CNI Projeta PIB a 1,8% em 2026: Juros Altos e Mercado de Trabalho Fraco Freiam Crescimento Brasileiro, Mas Setores Específicos Reagem

Economia Brasileira Enfrenta Crescimento Moderado em 2026, Aponta CNI, com Foco em Serviços e Construção

A economia brasileira deve registrar um crescimento de 1,8% em 2026, segundo projeção divulgada pela Confederação Nacional da Indústria (CNI). Essa estimativa sucede um crescimento de 2,5% esperado para 2025, indicando uma desaceleração no ritmo de atividade.

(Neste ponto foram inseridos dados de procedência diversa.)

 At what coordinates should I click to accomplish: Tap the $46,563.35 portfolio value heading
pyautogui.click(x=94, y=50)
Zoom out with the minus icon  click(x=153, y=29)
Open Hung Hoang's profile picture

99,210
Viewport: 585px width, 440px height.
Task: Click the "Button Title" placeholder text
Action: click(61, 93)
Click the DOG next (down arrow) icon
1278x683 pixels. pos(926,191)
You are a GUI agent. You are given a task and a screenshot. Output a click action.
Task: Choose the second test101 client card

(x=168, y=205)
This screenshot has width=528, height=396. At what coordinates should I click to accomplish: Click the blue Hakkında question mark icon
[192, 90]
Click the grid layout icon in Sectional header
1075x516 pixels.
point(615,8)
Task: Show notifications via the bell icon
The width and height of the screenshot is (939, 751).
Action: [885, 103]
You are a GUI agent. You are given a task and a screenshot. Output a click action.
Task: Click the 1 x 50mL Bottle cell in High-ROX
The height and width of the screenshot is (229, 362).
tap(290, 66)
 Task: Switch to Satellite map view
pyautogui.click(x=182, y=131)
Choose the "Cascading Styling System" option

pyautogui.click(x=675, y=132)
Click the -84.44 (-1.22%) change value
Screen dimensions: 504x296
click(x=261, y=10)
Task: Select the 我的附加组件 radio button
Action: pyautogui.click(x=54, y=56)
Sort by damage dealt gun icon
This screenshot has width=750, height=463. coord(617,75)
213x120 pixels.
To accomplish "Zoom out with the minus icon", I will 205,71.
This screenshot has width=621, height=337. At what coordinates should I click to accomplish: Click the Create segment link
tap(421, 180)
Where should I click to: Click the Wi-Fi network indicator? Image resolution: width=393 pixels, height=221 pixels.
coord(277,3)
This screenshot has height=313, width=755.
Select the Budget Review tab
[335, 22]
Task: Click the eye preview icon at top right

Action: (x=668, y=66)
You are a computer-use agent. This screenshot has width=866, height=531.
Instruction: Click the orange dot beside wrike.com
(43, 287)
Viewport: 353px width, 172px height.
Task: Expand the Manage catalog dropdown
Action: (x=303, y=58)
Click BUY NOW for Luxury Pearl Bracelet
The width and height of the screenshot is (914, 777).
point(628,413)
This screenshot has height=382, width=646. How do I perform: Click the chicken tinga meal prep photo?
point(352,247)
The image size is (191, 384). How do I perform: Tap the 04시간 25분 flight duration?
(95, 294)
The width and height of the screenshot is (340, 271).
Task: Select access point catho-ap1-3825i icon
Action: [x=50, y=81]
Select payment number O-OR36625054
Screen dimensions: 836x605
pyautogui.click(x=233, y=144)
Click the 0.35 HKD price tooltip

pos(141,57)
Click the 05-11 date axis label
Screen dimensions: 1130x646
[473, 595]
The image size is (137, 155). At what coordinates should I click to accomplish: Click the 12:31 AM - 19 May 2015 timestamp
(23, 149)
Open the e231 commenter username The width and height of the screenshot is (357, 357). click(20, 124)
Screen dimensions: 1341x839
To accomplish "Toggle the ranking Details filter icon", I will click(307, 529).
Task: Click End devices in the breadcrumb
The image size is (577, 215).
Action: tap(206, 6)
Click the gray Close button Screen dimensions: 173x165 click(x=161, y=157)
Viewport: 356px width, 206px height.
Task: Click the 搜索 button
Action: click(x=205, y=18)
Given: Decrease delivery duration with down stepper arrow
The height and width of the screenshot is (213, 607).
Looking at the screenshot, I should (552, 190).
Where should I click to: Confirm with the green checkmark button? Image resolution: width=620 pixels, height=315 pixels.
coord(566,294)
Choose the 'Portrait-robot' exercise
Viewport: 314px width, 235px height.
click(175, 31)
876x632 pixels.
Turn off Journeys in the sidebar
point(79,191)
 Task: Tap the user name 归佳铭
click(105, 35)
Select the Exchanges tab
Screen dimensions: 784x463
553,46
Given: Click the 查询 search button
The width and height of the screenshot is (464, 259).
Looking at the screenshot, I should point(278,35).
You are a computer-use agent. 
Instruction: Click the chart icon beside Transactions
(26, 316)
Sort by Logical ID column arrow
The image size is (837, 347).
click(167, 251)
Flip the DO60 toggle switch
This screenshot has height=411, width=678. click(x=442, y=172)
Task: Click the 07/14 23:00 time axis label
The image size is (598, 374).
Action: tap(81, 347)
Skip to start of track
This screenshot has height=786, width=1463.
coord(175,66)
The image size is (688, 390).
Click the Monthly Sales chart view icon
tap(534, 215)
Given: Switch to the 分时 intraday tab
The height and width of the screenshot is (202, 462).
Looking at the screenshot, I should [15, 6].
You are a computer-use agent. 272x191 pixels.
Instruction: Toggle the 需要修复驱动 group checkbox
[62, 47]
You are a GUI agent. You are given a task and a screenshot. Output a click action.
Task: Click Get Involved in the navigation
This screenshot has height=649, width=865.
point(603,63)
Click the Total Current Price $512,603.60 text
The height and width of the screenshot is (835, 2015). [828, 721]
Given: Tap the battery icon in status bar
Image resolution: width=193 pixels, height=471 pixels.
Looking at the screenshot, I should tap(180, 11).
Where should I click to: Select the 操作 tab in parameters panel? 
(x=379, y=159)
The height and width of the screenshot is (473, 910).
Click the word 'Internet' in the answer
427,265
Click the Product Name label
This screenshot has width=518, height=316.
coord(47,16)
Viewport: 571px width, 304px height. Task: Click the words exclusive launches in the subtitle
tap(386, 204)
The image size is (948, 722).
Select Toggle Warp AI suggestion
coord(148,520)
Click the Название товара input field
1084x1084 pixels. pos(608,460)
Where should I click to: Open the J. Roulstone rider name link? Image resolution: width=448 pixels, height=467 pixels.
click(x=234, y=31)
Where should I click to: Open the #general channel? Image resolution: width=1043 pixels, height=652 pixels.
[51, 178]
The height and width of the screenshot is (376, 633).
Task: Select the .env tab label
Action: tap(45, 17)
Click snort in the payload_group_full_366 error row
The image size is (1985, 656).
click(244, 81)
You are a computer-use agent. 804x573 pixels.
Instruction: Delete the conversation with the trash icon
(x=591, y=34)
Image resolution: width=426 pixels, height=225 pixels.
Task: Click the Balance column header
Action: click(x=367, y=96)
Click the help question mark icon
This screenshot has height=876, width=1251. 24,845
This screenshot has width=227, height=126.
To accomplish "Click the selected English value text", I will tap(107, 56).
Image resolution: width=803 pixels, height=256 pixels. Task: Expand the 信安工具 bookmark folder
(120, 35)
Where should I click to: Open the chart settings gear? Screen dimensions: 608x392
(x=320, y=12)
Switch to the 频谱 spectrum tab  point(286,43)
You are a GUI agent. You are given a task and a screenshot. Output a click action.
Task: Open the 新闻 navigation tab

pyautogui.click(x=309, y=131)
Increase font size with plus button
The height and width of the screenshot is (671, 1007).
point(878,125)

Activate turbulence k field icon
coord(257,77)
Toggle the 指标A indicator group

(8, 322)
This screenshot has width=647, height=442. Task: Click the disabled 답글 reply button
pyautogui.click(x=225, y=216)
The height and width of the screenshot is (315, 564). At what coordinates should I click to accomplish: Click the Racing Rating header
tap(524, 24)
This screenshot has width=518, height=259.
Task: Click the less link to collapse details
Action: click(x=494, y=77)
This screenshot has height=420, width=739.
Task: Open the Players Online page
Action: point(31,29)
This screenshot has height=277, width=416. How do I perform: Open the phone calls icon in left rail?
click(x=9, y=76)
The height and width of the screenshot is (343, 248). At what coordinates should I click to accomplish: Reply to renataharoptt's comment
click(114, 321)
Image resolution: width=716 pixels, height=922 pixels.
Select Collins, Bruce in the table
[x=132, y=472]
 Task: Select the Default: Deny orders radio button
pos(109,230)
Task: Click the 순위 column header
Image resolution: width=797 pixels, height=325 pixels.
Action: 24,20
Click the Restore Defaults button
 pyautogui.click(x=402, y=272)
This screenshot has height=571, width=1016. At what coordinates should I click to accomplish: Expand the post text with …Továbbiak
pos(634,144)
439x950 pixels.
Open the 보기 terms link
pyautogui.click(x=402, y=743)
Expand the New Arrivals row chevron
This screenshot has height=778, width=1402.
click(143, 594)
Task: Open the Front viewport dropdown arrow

O cenário de crescimento mais contido é influenciado principalmente pelo **alto patamar dos juros** e por um **mercado de trabalho que ainda demonstra fragilidade**. Esses fatores combinados limitam o ímpeto do consumo e dos investimentos no país.

As projeções constam do Relatório Economia Brasileira 2025-2026, divulgado pela CNI. A entidade reforça a necessidade de políticas que estimulem investimentos e fortaleçam os setores mais afetados pelo ambiente econômico atual, buscando mitigar os impactos negativos e impulsionar um desenvolvimento mais robusto.

Juros Elevados e Inflação sob Controle Ditam o Ritmo Econômico

A CNI estima que a taxa básica de juros, a Selic, encerre 2026 em 12% ao ano, uma **redução em relação aos 15% atuais**, mas ainda em um nível considerado restritivo. A inflação, por sua vez, deve fechar o ano em 4,1%, mantendo-se dentro do intervalo da meta estabelecida pelo Banco Central.

Os juros reais, que descontam a inflação, estão projetados em 7,9% para 2026. A CNI avalia que essa taxa, **acima do nível neutro de 5% ao ano**, continua a ser um entrave significativo para a expansão do investimento e do crescimento econômico geral.

A combinação de **crédito caro, demanda interna mais fraca e aumento das importações** deve continuar a impactar negativamente a indústria, especialmente o setor de transformação. Este segmento, segundo a CNI, deve apresentar o **pior desempenho entre os setores industriais**, com um crescimento previsto de apenas 0,5% no próximo ano.

Setor de Serviços Lidera Expansão, Enquanto Construção Mostra Sinais de Recuperação

Em contrapartida às dificuldades enfrentadas pela indústria, o **setor de serviços desponta como o principal motor da expansão econômica** em 2026, com uma projeção de avanço de 1,9%. Este segmento tende a ser o mais resiliente diante do cenário econômico.

A **construção civil**, apesar dos desafios impostos pelos juros elevados, apresenta perspectivas positivas. A CNI prevê um crescimento de 2,5% para o setor em 2026. O **novo modelo de crédito imobiliário**, o aumento do teto do Sistema Financeiro da Habitação (SFH) e a ampliação de financiamentos para programas como o Minha Casa, Minha Vida e para reformas de moradias de baixa renda são fatores que devem impulsionar essa recuperação.

Indústria Extrativa Desacelera, Agropecuária Estagna e Exportações Enfrentam Desafios

A indústria extrativa deve registrar um crescimento de 1,6% em 2026, impulsionada pela produção de petróleo e minério de ferro. No entanto, este número representa uma **forte desaceleração em relação a 2025**, quando o segmento deverá crescer 8%. A agropecuária, por sua vez, tende a **“andar de lado”**, com expansão zero, diante da expectativa de uma safra menos expressiva que a de 2025, que deverá segurar o crescimento do PIB em 2,5% neste ano.

Em relação às exportações, a CNI projeta um **aumento de 1,6% em 2026**. Esse desempenho será influenciado por uma safra mais modesta, pelas tarifas impostas pelos Estados Unidos e pela menor demanda global por petróleo. O desempenho da economia argentina também deve exercer um peso negativo.

Em 2025, as exportações brasileiras devem alcançar US$ 350 bilhões, um aumento de 3% em relação a 2024, impulsionadas por parcerias comerciais e pela safra recorde. As importações devem crescer 7,1%, chegando a US$ 293,4 bilhões, com um saldo comercial previsto de US$ 56,7 bilhões, uma queda de 14% na comparação anual. A CNI ressalta que o fechamento de parcerias comerciais e a abertura de mercados compensaram parcialmente os impactos tarifários.